AIM OF THE EXERCISE: Skip the images. Copy the records exactly as written.

PROVIDED ENTRIES:
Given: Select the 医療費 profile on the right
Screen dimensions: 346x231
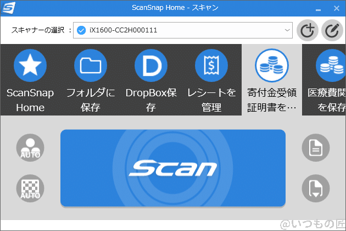Looking at the screenshot, I should click(330, 65).
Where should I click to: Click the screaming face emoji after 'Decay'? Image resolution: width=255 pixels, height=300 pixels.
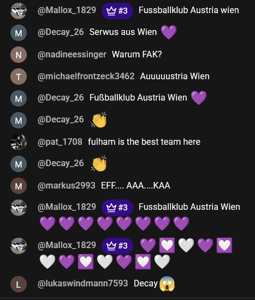[x=167, y=284]
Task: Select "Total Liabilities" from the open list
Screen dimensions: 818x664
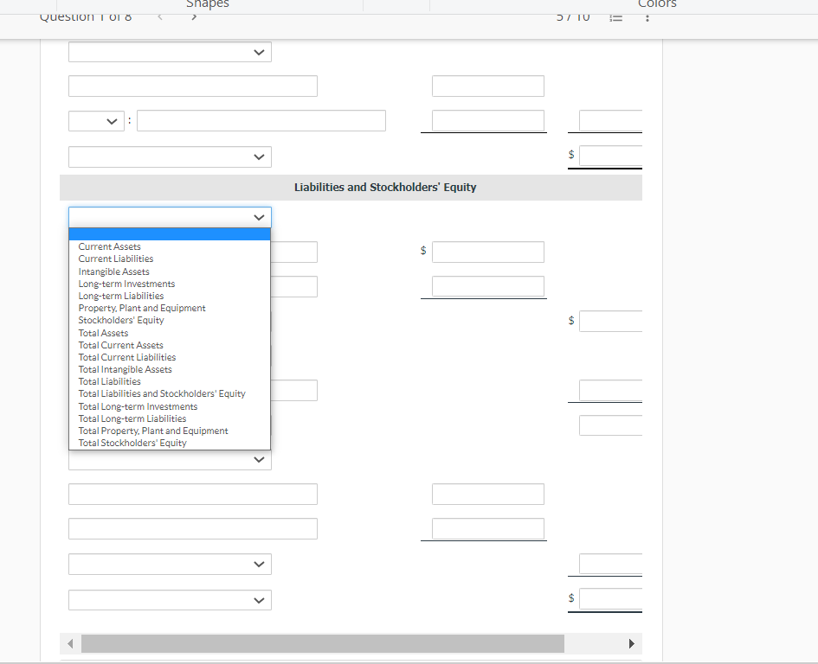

EXPECTED OUTPUT:
Given: Select the 医療費 profile on the right
Screen dimensions: 346x231
Looking at the screenshot, I should click(330, 65).
Where should I click to: Click the screaming face emoji after 'Decay'? Image resolution: width=255 pixels, height=300 pixels.
[x=167, y=284]
Task: Select "Total Liabilities" from the open list
Screen dimensions: 818x664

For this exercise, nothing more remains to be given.